Legal Question in Wills and Trusts in California

I sold my condo a few years ago to move in with my elderly father. I work full time and am also his full time caretaker. His time to pass is coming soon. He has a trust where everything is divided with me and my two sisters and all of us are listed as co-trustees. I do not want to live in the house or own the house after he dies. I am planning to move out of state and will need 4-6 months in order to do this. My sisters are already saying that I will have to be out in 30 days. I feel this is unreasonable, especially since they have not helped caretake him at all. My questions are:

If I need to stay, say for 2-3 months do I have that legal right?

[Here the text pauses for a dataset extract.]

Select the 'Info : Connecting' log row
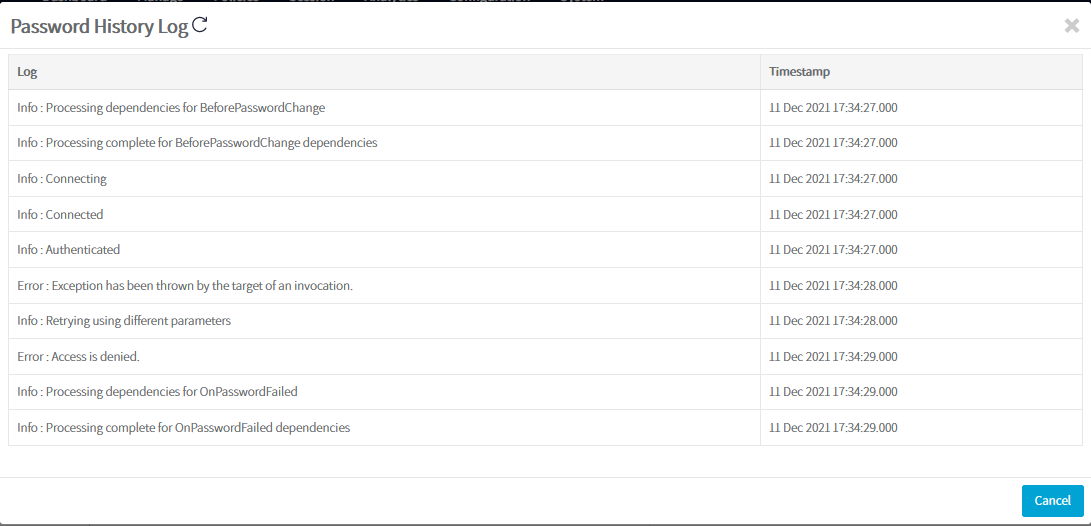Viewport: 1091px width, 526px height. click(62, 179)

Can they barge in on me any time they want?

If I need to stay for 4-6 months and agree to pay for the extra months, can they barge in any time they want as "co-owners?"

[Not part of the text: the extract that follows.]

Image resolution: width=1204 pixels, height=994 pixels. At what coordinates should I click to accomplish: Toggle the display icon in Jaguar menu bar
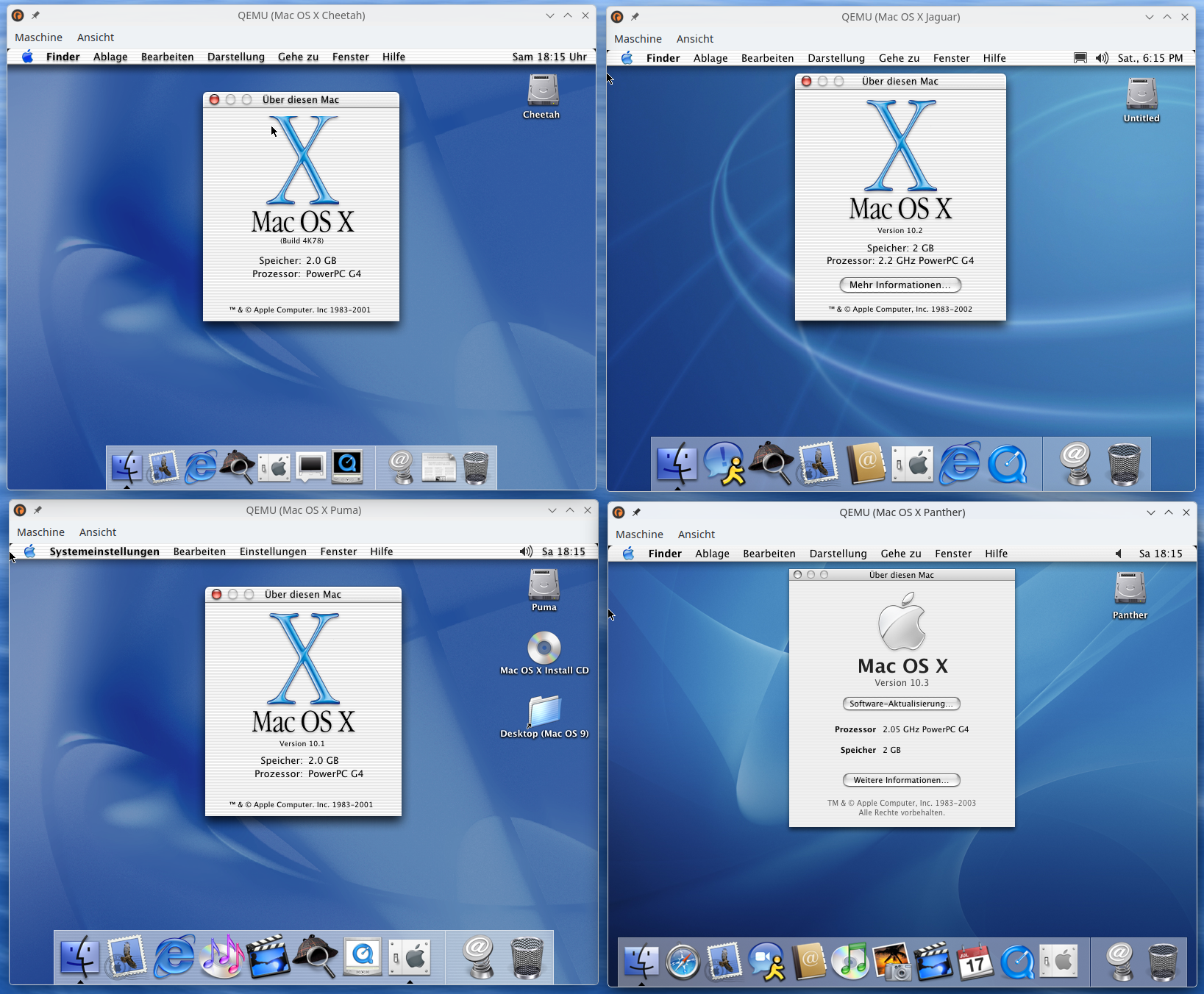1080,58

What are my legal rights and if I need an attorney, what kind of attorney do I need and do I need one outside of the attorney for all of us as co-trustees.


Asked on 1/08/10, 11:52 am

1 Answer from Attorneys

George Shers Law Offices of Georges H. Shers

Unfortunately, your's is a not untypical situation of the good sibling being taken advantage of by the others. Before your father dies, tell him what his two daughters are planning. You do not know that they have not already gotten him to change the trust to something more favorable to them. Youtr father will not like hearing the truth about his daughters but he already knows how they have acted their entire life so this additional news will not surprise him. You have to protect your own interests. In my own family the same type of thing occurred and not only were the ones who took advantage not sorry, they tried to punish the innocent family member even more. Your father should disinherit them. I realize you probably will not attempt to obtain that result, but I know from my family experience your are foolish if you do not. By th eway, take a detailed inventory with pictures of what is in the house as they will illegally take away whatever they want.

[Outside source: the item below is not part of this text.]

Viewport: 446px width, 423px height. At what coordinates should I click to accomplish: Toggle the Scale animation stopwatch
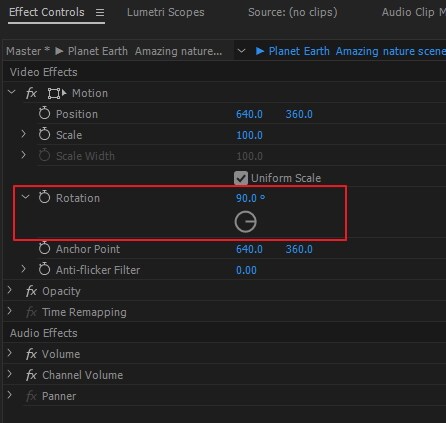click(44, 134)
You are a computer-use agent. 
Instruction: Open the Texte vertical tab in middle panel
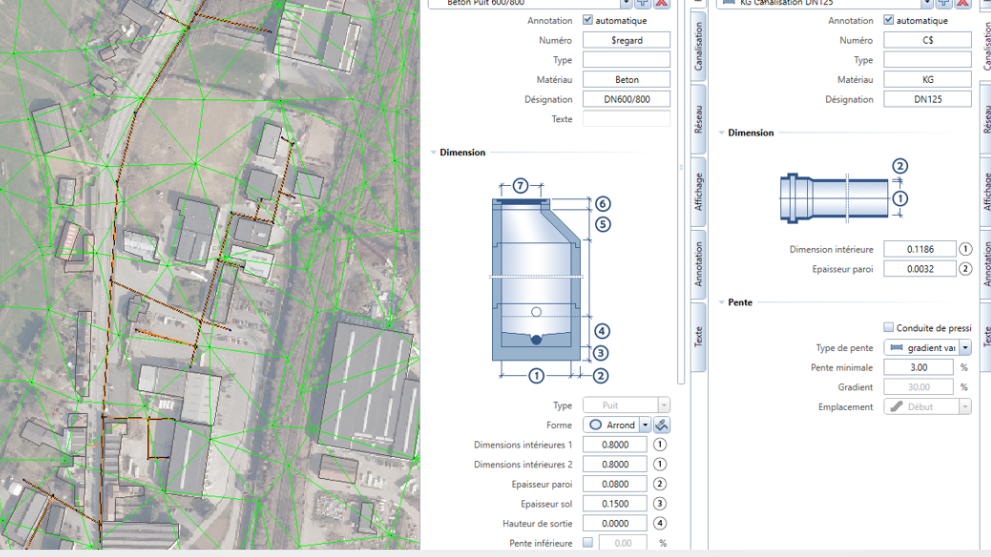pos(699,336)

I assume that the trust leaves the house equally to all three of you. That means that all three can use the house as they want as long as it does not damage te house. The two of them, even though together they own more than you do can not force you out. They can sue for partition of the property [court forced sale] but you have as much right to stay in the house as they do. You do not have to pay them any rent as the house is legally yours also. If they tried to start eviction proceedings you could demurr to the complaint and win.

The trust attorney is supposed to remain neutral among the three of you so while he can tell all of you what the law is, he can not take sides. Once you tell your sisters what the law is, you may not need an attorney. You can probably hold off for now. They can enter the house whenever they want but probably not go into your private rooms.

God luck, and be firm.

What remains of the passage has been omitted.